Macau entre dois mundos

Se dependesse unicamente de Linda Switzer, Donald Trump já não regressaria à Casa Branca a 4 de Novembro. Radicada em Macau há 13 anos, a norte-americana traça um balanço calamitoso do mandato do atual presidente e aposta forte no regresso dos democratas ao poder. 

“Acredito que se Donald Trump for reeleito, será um desastre para os Estados Unidos e para o mundo. A minha esperança é que o vice-presidente Biden seja eleito e possa incluir no governo líderes que sejam verdadeiramente transformadores”, assume.

Gestora de topo ao serviço de uma das concessionárias de jogo do território, Switzer – que falou ao PLATAFORMA a título individual – fez o que já fizeram mais de 62 milhões de eleitores norte-americanos e depositou o voto muito antes do plesbicito de 3 de Novembro.

“Continuo a dizer que devemos adotar um envolvimento mais ativo na comunidade onde nos inserimos para abrirmos as portas à mudança”, reitera.

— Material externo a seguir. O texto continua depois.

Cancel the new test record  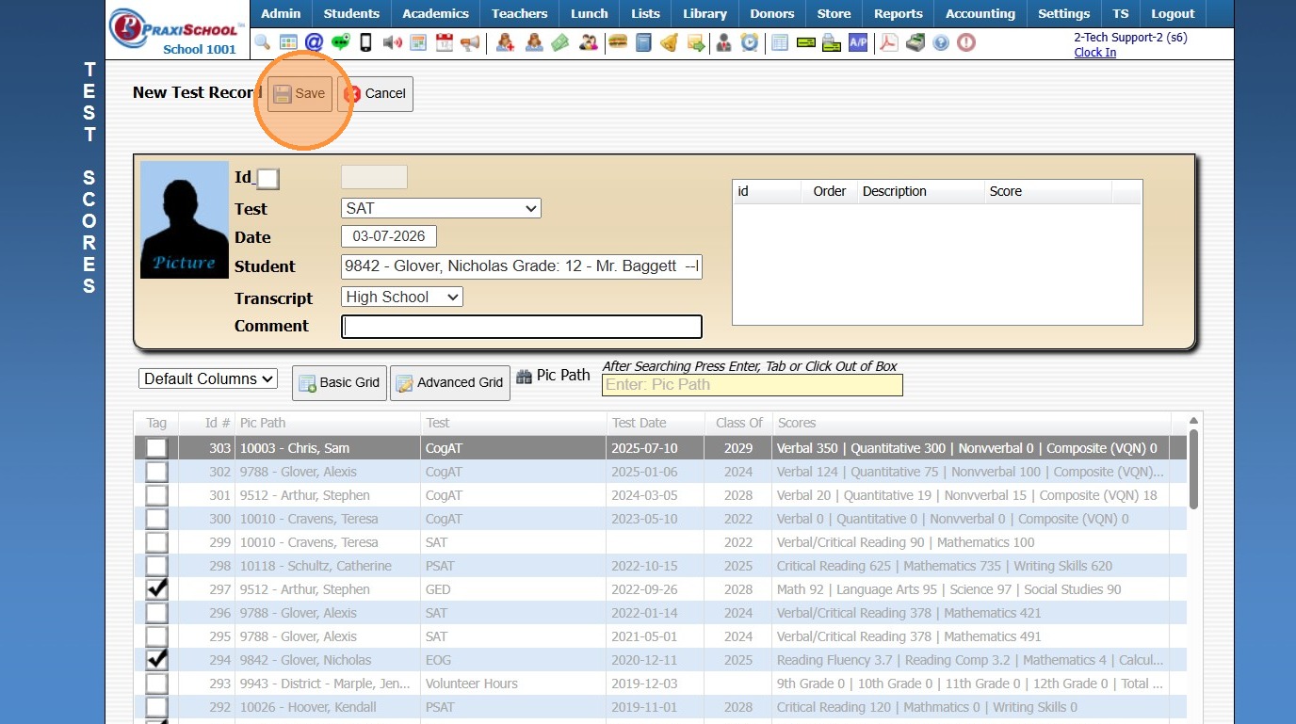point(376,93)

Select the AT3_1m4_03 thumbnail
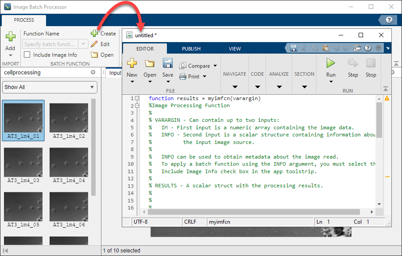click(x=23, y=162)
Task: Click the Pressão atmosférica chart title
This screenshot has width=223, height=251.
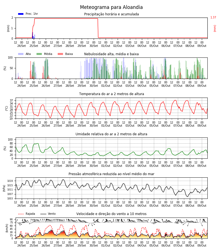Action: [x=112, y=174]
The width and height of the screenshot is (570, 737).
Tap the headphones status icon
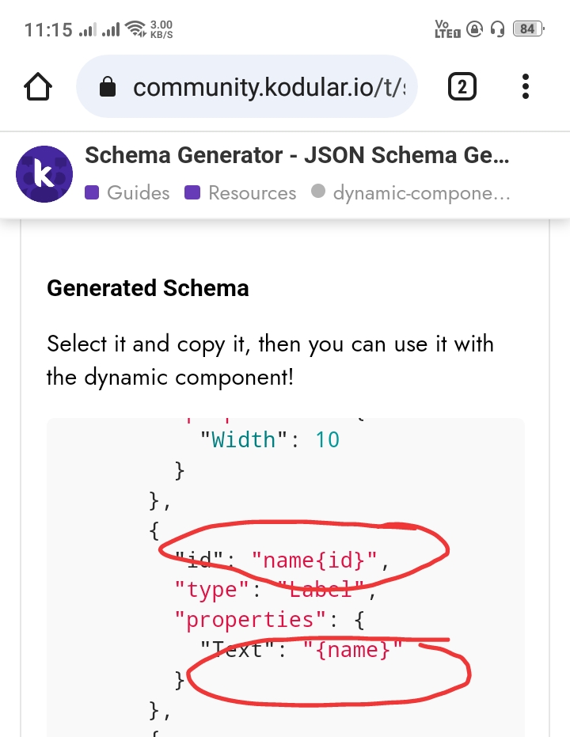[497, 29]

Se a escolha dependesse, porém, de Sheldon Adelson, Donald Trump teria luz verde para governar durante mais quatro anos. O todo-poderoso patrão da Las Vegas Sands voltou a assumir o estatuto de principal financiador da campanha republicana, ao investir 75 milhões de dólares na reeleição do atual presidente norte-americano. Dado a turbulência nas relações entre Washington e Pequim, a opção é tudo, menos prudente e fragiliza mais ainda a posição de Macau, considera Priscilla Roberts. 

“Como se sabe, Sheldon Adelson é um dos maiores apoiantes da campanha de Trump, o que transforma os respetivos casinos num eventual alvo da China, caso os Republicanos vençam. Com as relações a prefigurarem-se difíceis, vença quem vencer, as propriedades das concessionárias de jogo que têm acionistas norte-americanos podem tornar-se peões no xadrez da hostilidade sino-americana, a exemplo do que sucedeu com o TikTok, o WeChat ou a Huawei”, avisa a académica. 

Entretanto, esta semana a agência de informação financeira Bloomberg noticiou que a Las Vegas Sands estará a preparar a venda dos casinos nos EUA, potenciando a aposta na Ásia, num negócio que pode atingir mais de seis mil milhões de dólares. A venda dessas unidades localizadas nos EUA significaria que os casinos da Sands ficariam concentrados em Macau e Singapura. Os casinos em Macau, o maior destino de jogo do mundo, geraram 63 por cento da receita da empresa em 2019.

A vulnerabilidade de Macau no âmbito da nova quadratura sino-americana é, ainda e em grande medida, uma incógnita, mas Glenn McCartney não acredita que as autoridades chinesas estejam dispostas a sacrificar Macau. Especialista em turismo e na gestão de resorts integrados, o académico britânico considera que, em última análise, as concessionárias de jogo – tenham ou não uma costela norte-americana – respondem apenas pelo trabalho que desenvolveram ao longo dos últimos 20 anos.

“As seis concessionárias de jogo são julgadas pelo desempenho. E todas as operadoras são bons cidadãos corporativos, pagam os respetivos impostos, são responsáveis por uma boa parte dos empregos gerados em Macau, formaram e atualizaram as competências dos trabalhadores e estes aspetos são todos muito importantes”, defende McCartney. “Não vejo de que forma a eleição de um ou de outro partido possa ser um problema”, conclui o professor da Universidade de Macau.